--- Working data Enclosed Below ---

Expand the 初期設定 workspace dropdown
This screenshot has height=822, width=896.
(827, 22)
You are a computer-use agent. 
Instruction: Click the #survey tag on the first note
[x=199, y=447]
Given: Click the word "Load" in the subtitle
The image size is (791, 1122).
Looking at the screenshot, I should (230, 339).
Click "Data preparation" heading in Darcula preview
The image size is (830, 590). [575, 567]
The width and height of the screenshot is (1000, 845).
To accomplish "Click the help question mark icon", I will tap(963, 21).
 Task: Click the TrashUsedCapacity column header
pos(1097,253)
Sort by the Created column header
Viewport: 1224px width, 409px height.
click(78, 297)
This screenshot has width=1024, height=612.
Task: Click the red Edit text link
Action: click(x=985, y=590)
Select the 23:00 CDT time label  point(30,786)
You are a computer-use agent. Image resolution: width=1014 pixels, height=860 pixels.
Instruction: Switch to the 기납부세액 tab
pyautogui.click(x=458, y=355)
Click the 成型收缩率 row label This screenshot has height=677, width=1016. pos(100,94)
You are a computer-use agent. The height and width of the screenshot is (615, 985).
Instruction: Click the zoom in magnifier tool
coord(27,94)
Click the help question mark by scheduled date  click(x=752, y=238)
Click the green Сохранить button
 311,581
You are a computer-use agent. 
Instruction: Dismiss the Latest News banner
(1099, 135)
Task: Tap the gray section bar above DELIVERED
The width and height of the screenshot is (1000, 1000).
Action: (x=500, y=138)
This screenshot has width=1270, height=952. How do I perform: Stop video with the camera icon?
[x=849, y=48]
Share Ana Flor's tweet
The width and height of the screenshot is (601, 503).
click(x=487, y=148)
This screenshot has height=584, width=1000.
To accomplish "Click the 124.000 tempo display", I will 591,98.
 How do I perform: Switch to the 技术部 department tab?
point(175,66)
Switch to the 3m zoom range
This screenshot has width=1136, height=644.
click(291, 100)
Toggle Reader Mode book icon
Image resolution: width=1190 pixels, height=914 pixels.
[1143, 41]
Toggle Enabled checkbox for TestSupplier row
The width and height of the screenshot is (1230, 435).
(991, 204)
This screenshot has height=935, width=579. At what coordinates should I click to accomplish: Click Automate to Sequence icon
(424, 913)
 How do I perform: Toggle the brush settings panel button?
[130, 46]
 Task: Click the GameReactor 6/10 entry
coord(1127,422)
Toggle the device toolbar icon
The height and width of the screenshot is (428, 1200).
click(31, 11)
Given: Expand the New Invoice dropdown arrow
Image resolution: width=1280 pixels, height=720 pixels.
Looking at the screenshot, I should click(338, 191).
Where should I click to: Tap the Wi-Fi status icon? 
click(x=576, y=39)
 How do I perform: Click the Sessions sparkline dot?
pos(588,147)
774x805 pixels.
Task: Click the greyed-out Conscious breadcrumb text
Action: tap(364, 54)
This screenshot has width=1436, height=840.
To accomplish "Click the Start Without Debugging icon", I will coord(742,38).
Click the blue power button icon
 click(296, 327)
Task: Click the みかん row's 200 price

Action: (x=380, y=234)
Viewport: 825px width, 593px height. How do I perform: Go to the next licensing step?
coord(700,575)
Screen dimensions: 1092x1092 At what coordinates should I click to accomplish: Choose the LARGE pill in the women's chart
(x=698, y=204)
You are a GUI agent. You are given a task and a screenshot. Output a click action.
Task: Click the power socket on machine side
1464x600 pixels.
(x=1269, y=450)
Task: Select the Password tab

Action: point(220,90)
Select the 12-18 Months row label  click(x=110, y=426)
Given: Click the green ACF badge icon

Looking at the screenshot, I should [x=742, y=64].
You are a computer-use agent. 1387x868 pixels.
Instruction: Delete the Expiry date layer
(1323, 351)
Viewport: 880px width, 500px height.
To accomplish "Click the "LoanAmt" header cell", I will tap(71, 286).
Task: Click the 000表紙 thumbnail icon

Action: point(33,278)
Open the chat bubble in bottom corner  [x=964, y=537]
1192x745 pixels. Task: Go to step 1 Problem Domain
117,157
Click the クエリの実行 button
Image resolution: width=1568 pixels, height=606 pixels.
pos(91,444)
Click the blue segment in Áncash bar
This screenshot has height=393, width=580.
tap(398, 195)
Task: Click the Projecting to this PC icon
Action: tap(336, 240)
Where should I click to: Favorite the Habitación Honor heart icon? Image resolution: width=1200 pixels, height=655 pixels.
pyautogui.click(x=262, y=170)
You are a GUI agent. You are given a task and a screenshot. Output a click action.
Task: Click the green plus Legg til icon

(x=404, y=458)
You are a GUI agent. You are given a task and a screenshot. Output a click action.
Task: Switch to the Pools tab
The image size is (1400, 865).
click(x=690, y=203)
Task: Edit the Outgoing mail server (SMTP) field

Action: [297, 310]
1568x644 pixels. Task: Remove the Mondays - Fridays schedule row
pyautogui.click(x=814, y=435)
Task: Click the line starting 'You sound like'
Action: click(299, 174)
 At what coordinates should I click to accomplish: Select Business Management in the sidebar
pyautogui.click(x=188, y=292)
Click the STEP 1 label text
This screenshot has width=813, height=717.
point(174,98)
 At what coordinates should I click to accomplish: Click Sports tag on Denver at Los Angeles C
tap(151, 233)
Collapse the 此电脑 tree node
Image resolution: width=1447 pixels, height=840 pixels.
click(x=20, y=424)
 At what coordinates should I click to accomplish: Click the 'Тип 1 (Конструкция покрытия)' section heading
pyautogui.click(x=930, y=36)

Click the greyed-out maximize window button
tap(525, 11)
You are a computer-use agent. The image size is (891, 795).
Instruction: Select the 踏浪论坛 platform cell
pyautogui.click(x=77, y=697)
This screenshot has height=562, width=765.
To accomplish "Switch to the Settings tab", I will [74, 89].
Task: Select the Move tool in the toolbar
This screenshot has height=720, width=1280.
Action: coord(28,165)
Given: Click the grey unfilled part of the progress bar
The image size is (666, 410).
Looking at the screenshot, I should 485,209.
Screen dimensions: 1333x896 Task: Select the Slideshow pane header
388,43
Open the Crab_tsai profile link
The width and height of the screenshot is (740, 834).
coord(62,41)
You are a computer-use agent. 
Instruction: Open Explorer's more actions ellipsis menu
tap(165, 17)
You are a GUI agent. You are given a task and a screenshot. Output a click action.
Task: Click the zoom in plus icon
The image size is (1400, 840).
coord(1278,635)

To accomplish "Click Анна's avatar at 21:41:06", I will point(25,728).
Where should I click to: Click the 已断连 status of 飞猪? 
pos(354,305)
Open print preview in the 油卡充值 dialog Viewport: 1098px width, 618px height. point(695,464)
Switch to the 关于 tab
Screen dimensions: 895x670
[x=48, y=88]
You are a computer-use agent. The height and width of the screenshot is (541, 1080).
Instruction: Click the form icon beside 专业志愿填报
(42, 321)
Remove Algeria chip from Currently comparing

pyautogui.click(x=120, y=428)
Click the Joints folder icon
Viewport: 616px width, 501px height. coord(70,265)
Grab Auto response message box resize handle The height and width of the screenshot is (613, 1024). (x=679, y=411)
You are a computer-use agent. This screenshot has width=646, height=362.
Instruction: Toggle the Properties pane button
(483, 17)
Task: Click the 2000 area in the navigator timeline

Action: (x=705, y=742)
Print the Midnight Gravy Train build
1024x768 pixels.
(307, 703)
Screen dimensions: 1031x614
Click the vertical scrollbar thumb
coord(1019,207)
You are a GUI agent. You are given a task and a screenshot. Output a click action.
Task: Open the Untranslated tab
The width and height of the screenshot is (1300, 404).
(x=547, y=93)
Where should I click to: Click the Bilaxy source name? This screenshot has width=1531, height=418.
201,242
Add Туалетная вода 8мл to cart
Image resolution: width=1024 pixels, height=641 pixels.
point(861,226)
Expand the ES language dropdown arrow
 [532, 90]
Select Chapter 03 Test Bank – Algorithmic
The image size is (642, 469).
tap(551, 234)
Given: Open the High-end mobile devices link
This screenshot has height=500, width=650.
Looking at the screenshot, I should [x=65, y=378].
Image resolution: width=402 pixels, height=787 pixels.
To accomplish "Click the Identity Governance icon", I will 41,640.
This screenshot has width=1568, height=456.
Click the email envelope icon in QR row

--- End of Enclosed Working data ---

▶ Task: The answer must consist solely of the number of lines in the listing that include the string "help".

▶ Expected output: 2